(TEXT UNDER STUDY Opens)

By Haley Bassett, December 23rd 2020
Hello, dear reader, and welcome to part two in this series where I will be sharing some handy tips that will help take your painting practice to the next level. You can find part one of this series here. Some points may seem obvious, while others might surprise you. That said, there is no one way, or right way, to paint, and everyone has individual methods based on their experience and preference. These are just some of the tricks that have helped me improve as a painter and professionalize my art.
Never, Ever, Throw Out Paint
While it can be difficult to manage the lavish pay and prestige that is heaped upon us as artists, and the impulse to toss excess materials away can be strong, it is important to try to find uses for extra paint and scrap canvas for environmental reasons.
Most of that was heavy sarcasm, but the environmental concern is real. Painting materials are undeniably damaging to the environment as many paint pigments are made of toxic heavy metals such as cadmium and cobalt that enter our waterways when we wash our brushes in the sink. These heavy metal pigments, which are the same no matter what painting medium you use, are the reason why it is so important to wear protective gloves when painting. Repeated exposure to these metals can cause chronic health issues in the long term. Remember, paint belongs on your canvas, not in your bloodstream.
To avoid washing poison down the drain, and to save yourself some cash if you aren’t already swimming in it, it is important to use up as much paint on your palette as possible. The first and most obvious step is to be conservative with the amount of paint you put on your palette. Secondly, once you’ve finished painting for the day you can mix together all the leftover paint and use it as a ground color on a new canvas. The resulting color might look a little funky, but it will usually be neutral enough to make a good imprimatura, the first layer of paint. You can also clean the bulk of the paint off your brushes by running them over another canvas. You might have gleaned by this point that it is extremely useful to have multiple canvases primed and ready at once.
Now that your palette is clean, you’ve scraped as much paint off your brushes as possible, and you have a couple of ground-colored canvases ready for your next project, it’s time to clean your brushes. You can do so the traditional way with solvent and a brush-cleaning tank like this. Never throw out the solvent from the tank. Over time paint sediment from your brushes will settle to the bottom of the tank. Pour the clear painting solvent on top into a new container, and use the remaining paint sludge as—you guessed it—a ground color for a canvas. Now you have a clean tank and brushes, fresh solvent, new canvases ready to go and no toxic paints in the garbage.
The other takeaway from reusing extra paint in this way is the value of the imprimatura itself. I highly recommend painting on a ground color. First of all, it is a good way to “set the mood” of your painting and save time. Is your painting a sky full of fluffy clouds? Then a cool, calming blue ground color will start your painting off right. Additionally, painting directly on to a white canvas will throw off your color mixing, as comparing your color to a white canvas will make it appear much darker than it is. Painting on white will also make any missed spots stick out like a sore thumb.
A ground color is a good way to avoid the “paint by numbers” look that is a common issue for new painters. Resist the urge to cautiously fill in discrete shapes of colors, as this will cause your painting to look incohesive and result in gaps where the white will show through. Part of the beauty of painting is its fluidity, and the painter’s ability to layer and blend. Remember that you are painting, not drawing with paint.

(TEXT UNDER STUDY Closes)
(EXERCISE DATA Opens)

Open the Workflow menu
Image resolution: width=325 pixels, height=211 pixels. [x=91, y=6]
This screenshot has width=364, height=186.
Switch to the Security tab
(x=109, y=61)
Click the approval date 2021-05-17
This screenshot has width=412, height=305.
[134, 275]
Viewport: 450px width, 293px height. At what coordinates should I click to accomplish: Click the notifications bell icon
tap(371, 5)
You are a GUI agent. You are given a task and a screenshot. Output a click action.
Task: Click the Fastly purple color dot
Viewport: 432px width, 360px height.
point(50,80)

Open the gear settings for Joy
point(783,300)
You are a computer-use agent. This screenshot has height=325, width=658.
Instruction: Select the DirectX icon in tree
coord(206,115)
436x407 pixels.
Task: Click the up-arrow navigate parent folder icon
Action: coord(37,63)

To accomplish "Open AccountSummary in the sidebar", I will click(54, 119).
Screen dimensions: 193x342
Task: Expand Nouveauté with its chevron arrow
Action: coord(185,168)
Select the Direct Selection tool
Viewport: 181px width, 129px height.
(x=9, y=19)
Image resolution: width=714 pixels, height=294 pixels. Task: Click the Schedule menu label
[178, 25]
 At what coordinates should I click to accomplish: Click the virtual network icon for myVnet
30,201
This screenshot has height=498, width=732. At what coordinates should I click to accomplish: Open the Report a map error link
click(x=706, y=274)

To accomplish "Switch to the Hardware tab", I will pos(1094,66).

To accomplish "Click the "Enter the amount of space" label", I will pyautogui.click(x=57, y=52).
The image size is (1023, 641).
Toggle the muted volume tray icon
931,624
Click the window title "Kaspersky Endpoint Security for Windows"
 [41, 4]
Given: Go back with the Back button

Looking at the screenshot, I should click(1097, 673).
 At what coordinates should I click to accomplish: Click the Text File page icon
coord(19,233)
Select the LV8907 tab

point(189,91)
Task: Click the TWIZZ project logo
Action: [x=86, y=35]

(EXERCISE DATA Closes)

_TASK ITEM_. Please reproduce the part of the painting tips text from "By Haley Bassett, December" up to and including "professionalize my art.", word for word.

_ANSWER BOX_.
By Haley Bassett, December 23rd 2020
Hello, dear reader, and welcome to part two in this series where I will be sharing some handy tips that will help take your painting practice to the next level. You can find part one of this series here. Some points may seem obvious, while others might surprise you. That said, there is no one way, or right way, to paint, and everyone has individual methods based on their experience and preference. These are just some of the tricks that have helped me improve as a painter and professionalize my art.